I also had rather unsatisfactory results in using writing rubrics to assess student portfolios. We went to great effort, and had decent inter-rater reliability, but the scores weren't convincing. Of course, we created problems for ourselves by admitting far too many types of writing in the mix, and omitted the assignments themselves. The database wasn't set up to do that. So in fairness, it may not have been the rubric-based approach that was the problem there.
Competing with this are success stories (see Gary Brown's comments [here]). Gary quotes good numbers for reliability on their widely-used critical thinking rubric, and makes a convincing case that the right approach can yield good results. My new institution uses the CT rubric, but I think our results are not as good (I am in the process of gathering data now). Anecdotally, the instructors tend to over-rate students. This may be fixable with a determined effort, but I'm too new to have a sense of how difficult that might be.
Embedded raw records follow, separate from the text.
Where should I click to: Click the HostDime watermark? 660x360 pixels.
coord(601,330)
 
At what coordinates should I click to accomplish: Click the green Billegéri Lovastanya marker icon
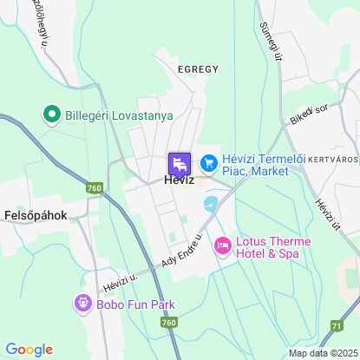(51, 114)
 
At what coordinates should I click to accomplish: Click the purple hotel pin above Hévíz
(180, 163)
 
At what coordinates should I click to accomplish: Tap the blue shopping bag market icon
(208, 162)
The lesson is that success or failure doesn't lie solely with the choice of a technique. I suppose that's obvious, but there does seem to be a degree of superficiality to the idea of using assessment outcomes in higher education. By this I mean that there's a lot of emphasis (for example from outside reviewers) on having an acceptable form or model. Inevitably this model includes a lot of paper-pushing, which is supposed to guarantee documented success. I think it's a lot harder than that, and a lot more subtle. But I want to stay concrete here, so let me present my ideas for some interesting tests I'm considering.
The research question is "what do we know about critical thinking?" I mean this in a very narrow context--at my university, and relying mostly on data that we already have. Because critical thinking is in the mission statement as well as our Quality Enhancement Plan (a SACS accreditation requirement), it's important. Here are the lines of inquiry:
- What's our inter-rater reliability using the rubric?
- If we do a survey of faculty to ask what they think holistically of student abilities to think critically, how do those ratings compare to the ones on the rubric? (This requires generating a survey quickly, but it can be done.)
- How many actual dimensions are represented in the rubric-derived data? For example, using factor analysis we should be able to see how many components are needed to capture a large percentage of the data. My first impression is that the dimensions are highly correlated.
- How does the rubric data and the general survey data compare to the standardized test? We have MAPP data to compare, which has a critical thinking sub-score. How much correlation is there between these?